2.1. La reconstruction du dialogue agriculteurs -
agriculteurs :
Les agriculteurs de la zone maraîchère sont
unanimement d'accord sur leur fort individualisme ; en effet, le même
propos « ici, c 'est chacun pour soi ! » revient le plus
souvent accompagné de « c'est vraiment regrettable »

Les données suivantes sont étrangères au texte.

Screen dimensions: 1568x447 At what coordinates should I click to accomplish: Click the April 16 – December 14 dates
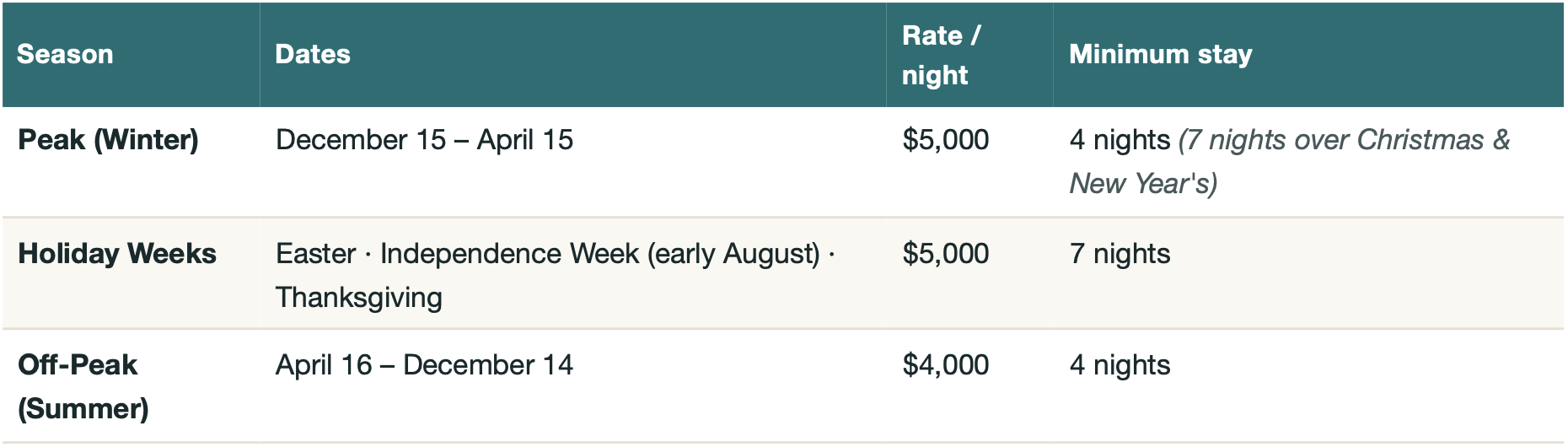(424, 364)
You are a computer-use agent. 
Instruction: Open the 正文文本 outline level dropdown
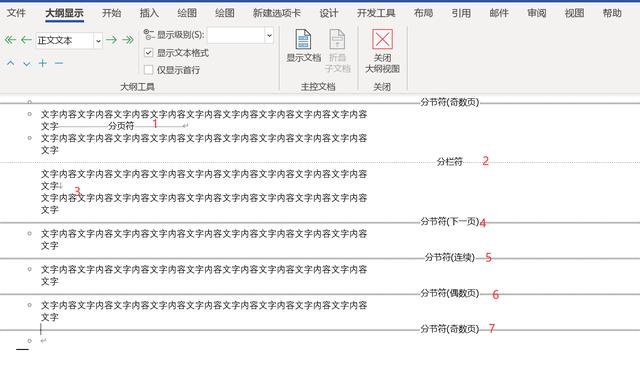(x=98, y=40)
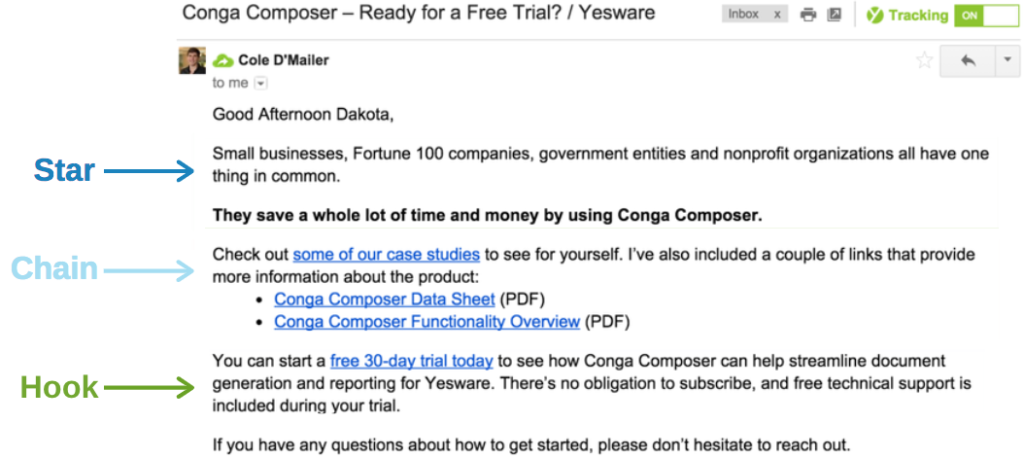Remove the Inbox label with x

[777, 14]
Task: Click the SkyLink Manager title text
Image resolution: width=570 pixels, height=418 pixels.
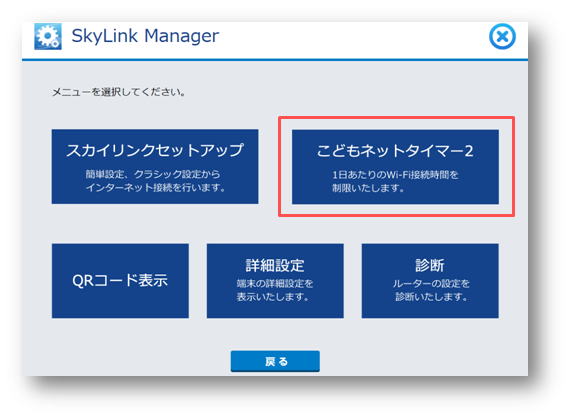Action: coord(145,36)
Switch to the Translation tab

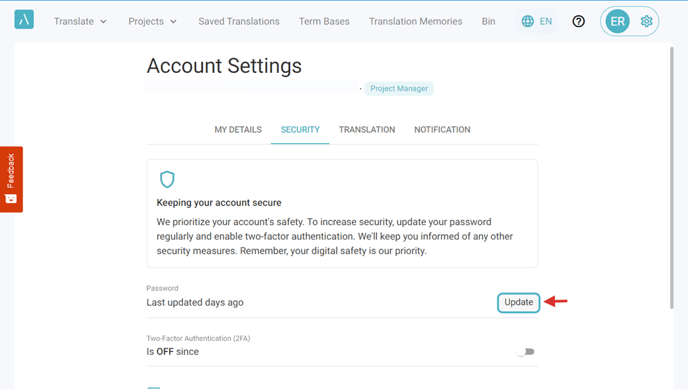click(x=367, y=130)
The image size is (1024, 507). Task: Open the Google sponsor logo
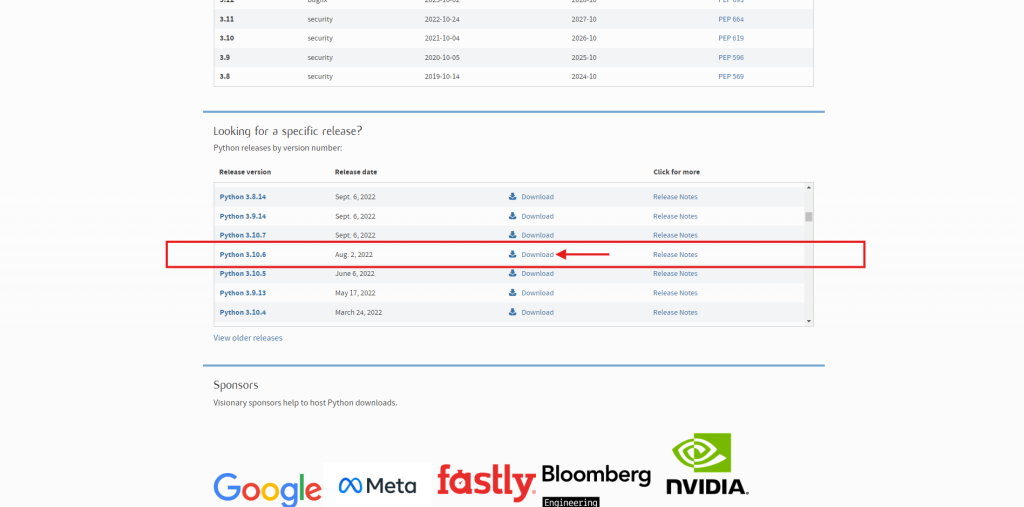pyautogui.click(x=267, y=487)
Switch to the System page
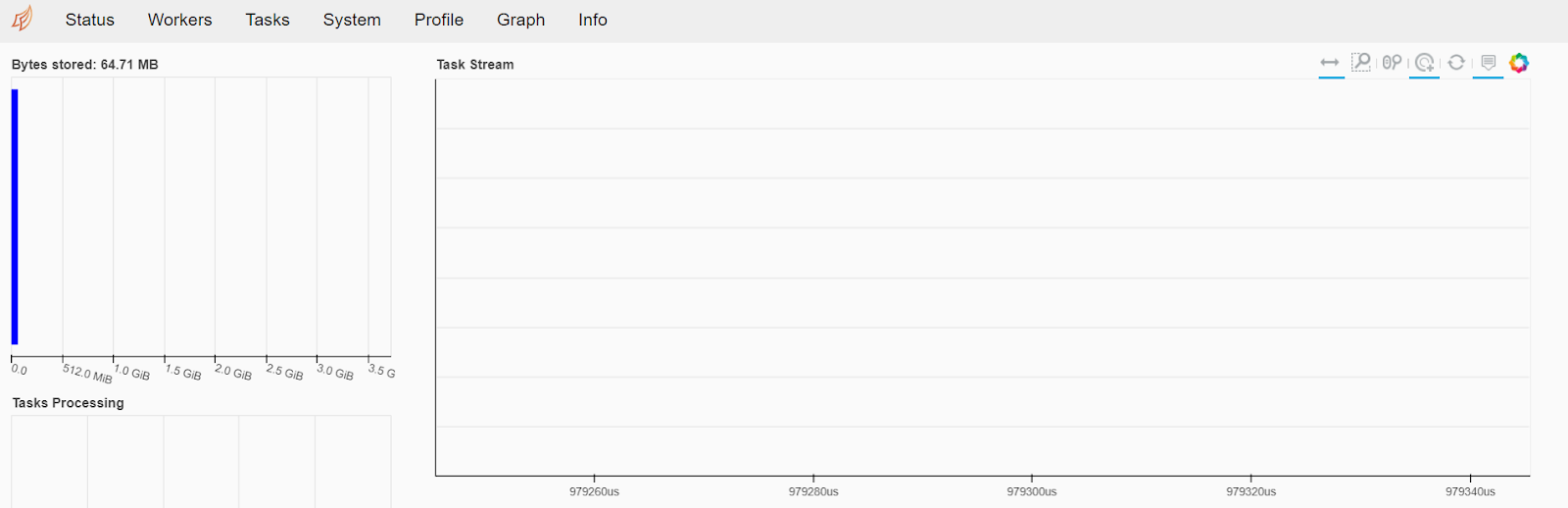This screenshot has width=1568, height=508. tap(352, 20)
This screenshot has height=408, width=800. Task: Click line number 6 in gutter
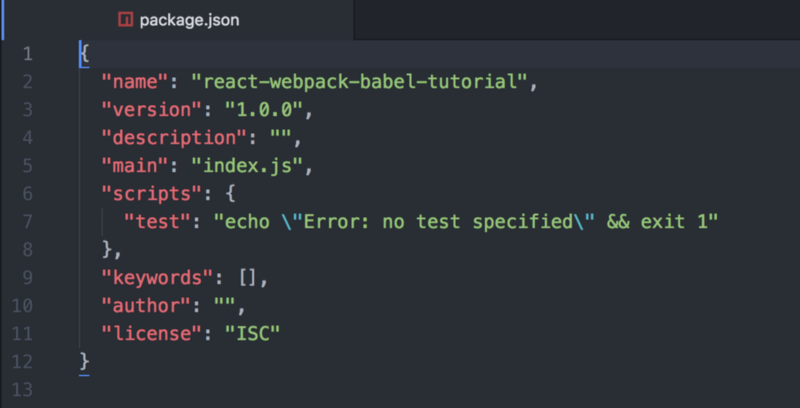(28, 194)
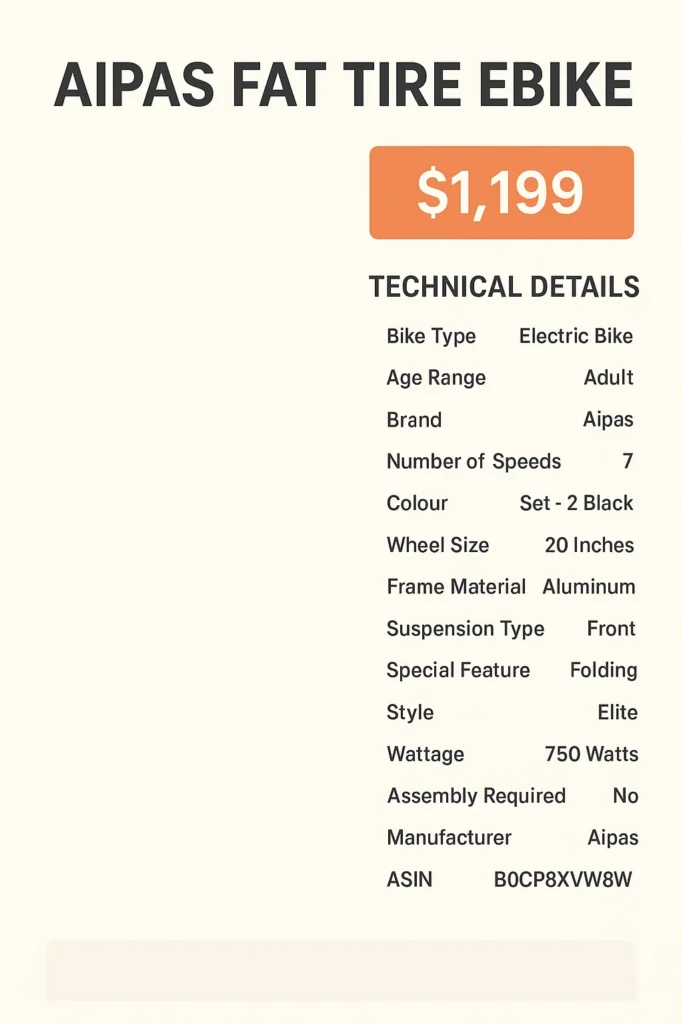Click the Brand value Aipas

click(608, 419)
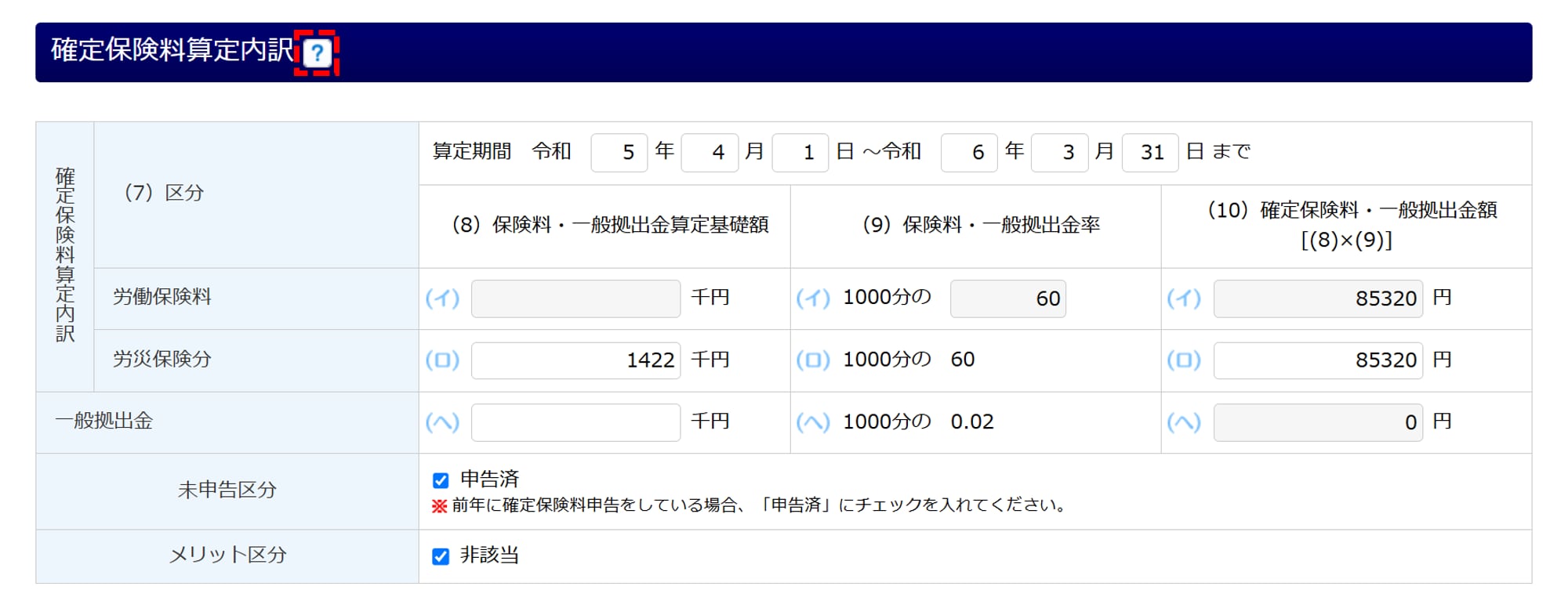Click the start year field showing 5
This screenshot has height=608, width=1568.
pyautogui.click(x=619, y=152)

chez la majorité des agriculteurs rencontrés. A travers
leurs propos, ils m'ont fait comprendre qu'il est devenu très difficile
aujourd'hui de se mettre d'accord pour éventuellement construire des
projets communs. Selon ces agriculteurs, les raisons de cette situation
résident dans « l'égoïsme » qu'expriment certains
d'entres eux à chaque fois qu'ils voulaient s'associer autour
d'objectifs communs.
Contrairement à ce que l'on pourrait croire, il
paraît fort probable que des querelles très fortes existent et
s'alimentent entre les exploitants au point même de compromettre leurs
intérêts. Les conséquences de ces mésententes
constituent des obstacles énormes à l'aboutissement de projets
qui visent d'associer les agriculteurs même dans le cas où ils
émanent de l'extérieur, c'est ainsi que la proposition
d'association enclenchée avec Auchan de Cergy a été
vouée à l'échec, un agriculteur explique les raisons
« c 'est parce qu 'on n 'a pas su se mettre d'accord sur l
'organisation du stand qui nous a été proposé à l
'intérieur du magasin Auchan, que ce dernier a annulé son contrat
avec nous ». Selon cet agriculteur, l'enseigne leur a demandé
d'animer leur stand pendent six jours dans la semaine et de ne jamais le
laisser vacant pour des raisons commerciales, et puisqu'ils n'étaient
que trois agriculteurs à vouloir participer à
l'expérience, ils étaient obligés de consacrer deux jours
par semaine chacun pour assurer la
relève et la continuité du stand, «
avec le boulot qu 'on a sur nos exploitations, c 'est impossible de s 'absenter
deux journées entières, le problème est que les autres
[agriculteurs] ne voulaient pas y participer : on a fini par arrêter
». La seule exploitation qui a continué de travailler avec
l'enseigne, après la résiliation des autres, n'a
résisté que six mois, son responsable m'a alors confié :
« je me suis rendu compte que je devenait, petit à petit, un
employé chez Auchan, j'ai donc décidé d'arrêter
». Selon d'autres propos que j'ai recueillis auprès d'autres
agriculteurs bien informés sur la situation : Auchan était
très exigeant vis-à-vis des agriculteurs, notamment sur la
qualité des produits, « une tomate abîmée, c 'est
la caisse refusée ! », les agriculteurs ne pouvaient plus
suivre. Ces arguments concernant les exigences strictes de l'enseigne de
distribution me paraissent les plus explicatifs de l'échec de ce
partenariat puisque l'exploitation, qui a pu résister pendant les six
mois de l'expérience, est la plus avancée en terme de
qualité de produits par rapport aux autres exploitations de la zone
maraîchère ; son avancée est rendu possible par une
maîtrise technique sans commune mesure dans les autres exploitations de
la zone (serres chauffées, irrigation par goûte à
goûte, cultures hors sol).
Le manque d'organisation collective des agriculteurs est
considéré par l'IAURIF comme un des trois points faibles des
espaces agricoles résiduels entièrement enserrés au sein
de l'urbanisation dans lesquels se classe la zone maraîchère de
Cergy. L'encouragement de cette organisation collective est un préalable
pour toute reconnaissance des agriculteurs dans des projets urbains (IAURIF,
2002).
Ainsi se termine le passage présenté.